Cada vez que me pasa lo del otro día con Felipe, hago el siguiente ejercicio. Me acuerdo de mis días entre mayo y julio de 1992, en Collado Villalba (Madrid).
-Me levanto a las 6.
-Salgo de casa a las 6'45.
-Llego al autobús municipal a las 06'58, que recorre medio municipio antes de llegar a la estación. Me monto a las 7'16 en el tren a Madrid.
-Llego a la estación de Nuevos Ministerios a las 7'51. Voy andando hasta la plaza de Lima para dar una clase de inglés de 8 a 9.

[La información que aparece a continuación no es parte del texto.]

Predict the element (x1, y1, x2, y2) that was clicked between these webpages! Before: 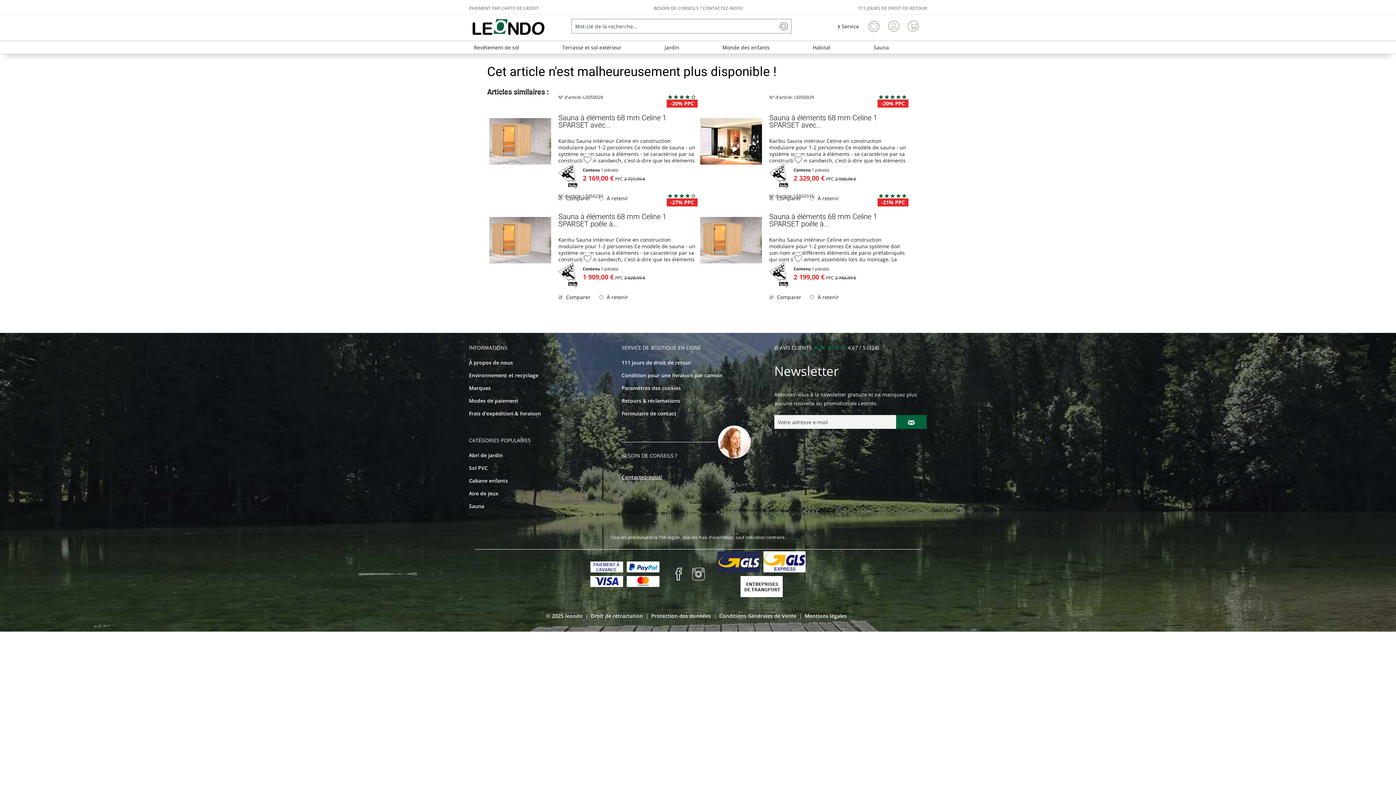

-A las 9, me monto el metro hasta el Barrio de Concepción, y ando varias manzanas hasta el edificio AGF, donde trabajo hasta las 5 p.m.

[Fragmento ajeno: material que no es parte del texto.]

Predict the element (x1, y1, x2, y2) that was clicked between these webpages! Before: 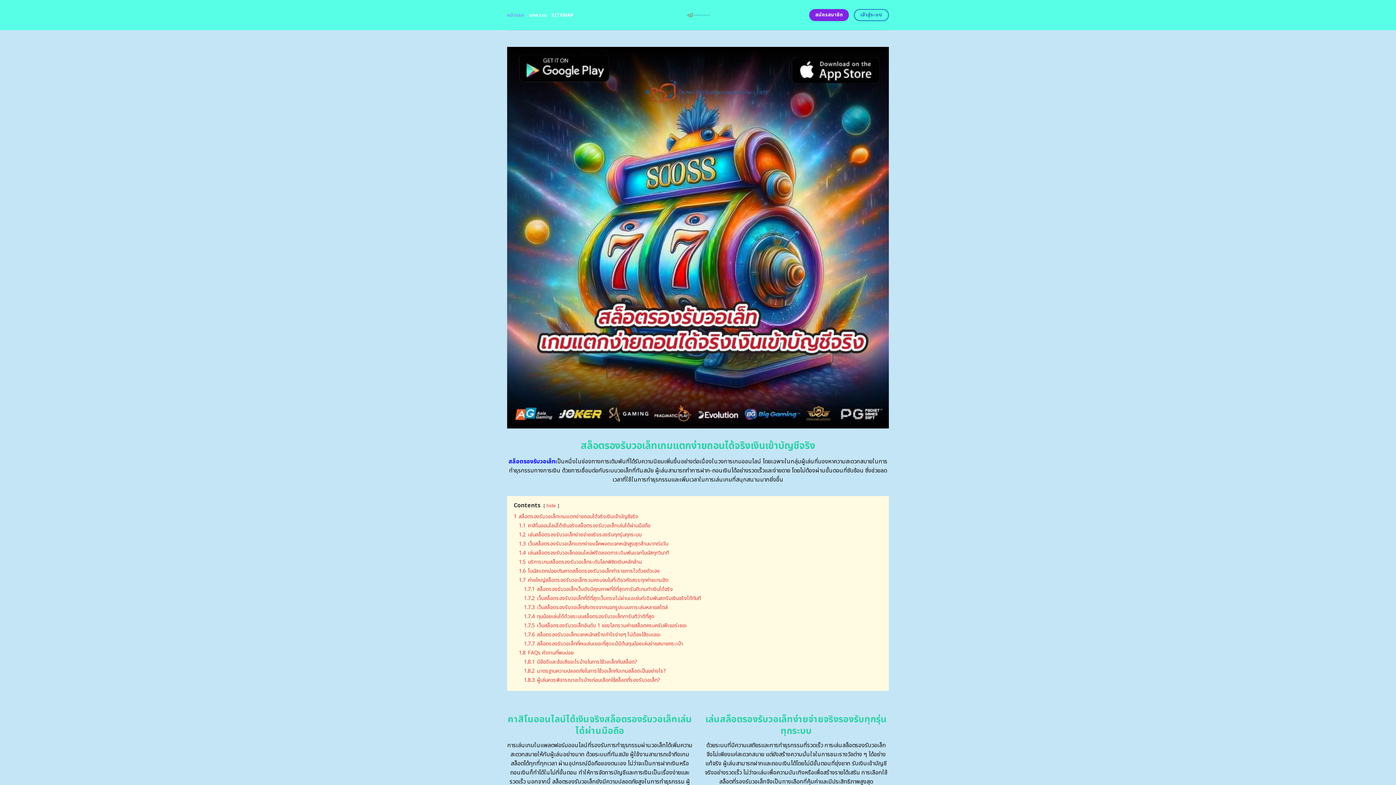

-A las 5 me las arreglo para ir en metro hasta la estación de Atocha, de ahí cojo tren hasta Alcorcón. Al bajarme, me monto en autobús hasta el polígono industrial y ando seis manzanas entre naves industriales, ya casi en Leganés, para dar otra clase de inglés de 6 a 7.
-Repito operación de vuelta hasta llegar a Atocha, a casi las 8 p.m.

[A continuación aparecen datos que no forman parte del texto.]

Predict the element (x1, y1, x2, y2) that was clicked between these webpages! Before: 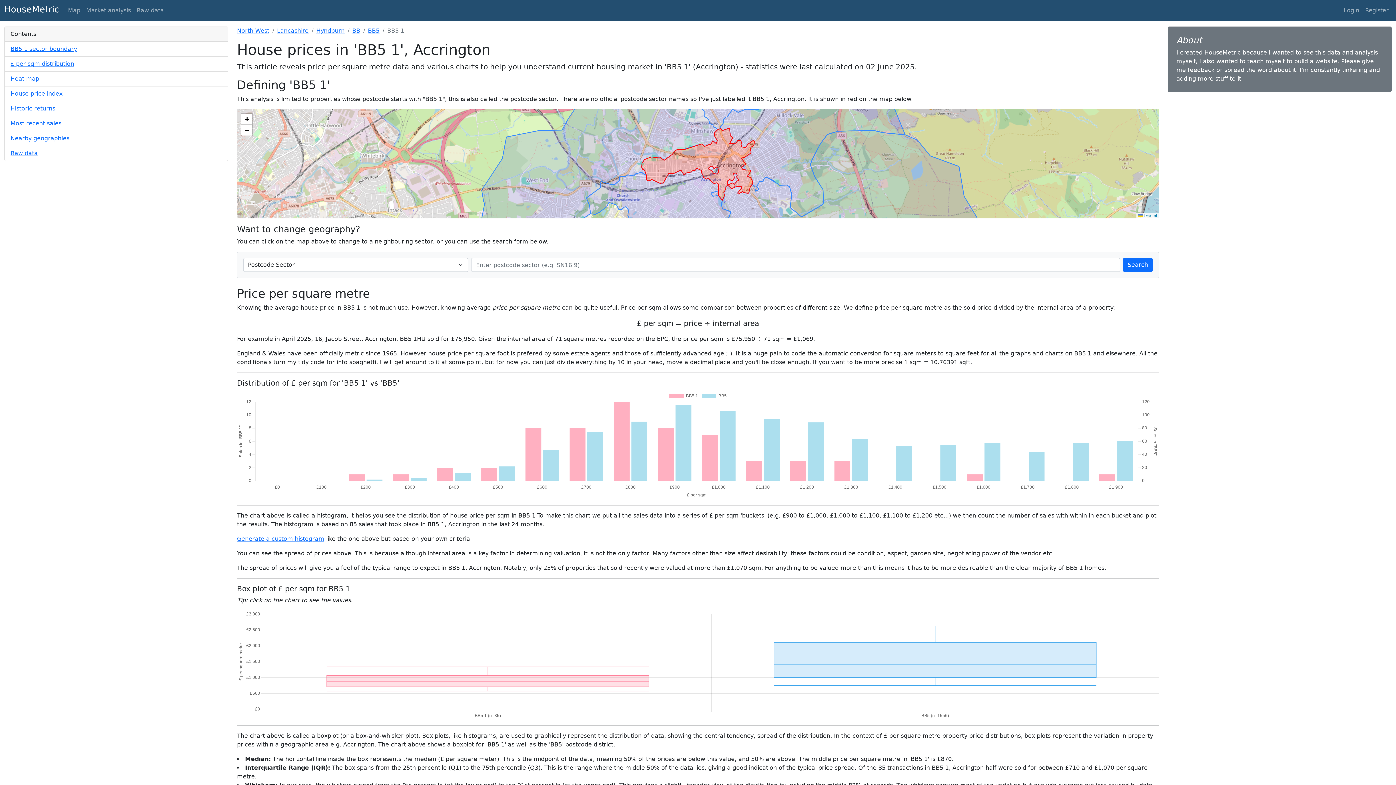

-El tren me deja en la estación de Villalba a las 8:48. Espero al autobús de las 9:15. Llego a casa a las 9:40. En lo que camino las manzanas cuesta arriba, me doy cuenta que no quiero ver a Felipe, rezo para que no esté, tanto ha naufragado nuestra amistad.
Ya me siento mejor.
Mi madre, naturalmente, se tomó la conversación de la otra noche a mal. Es muy difícil razonar con ella, mejor le dejo las cosas como estaban, y pelillos a la mar.
Josh me dice que odia Miami, que lo aborrece, mediante una comparación de nuestra magna ciudad con la detestable Houston. Si regresa nos lo vamos a pasar muy bien. Así no vamos a ningún lado.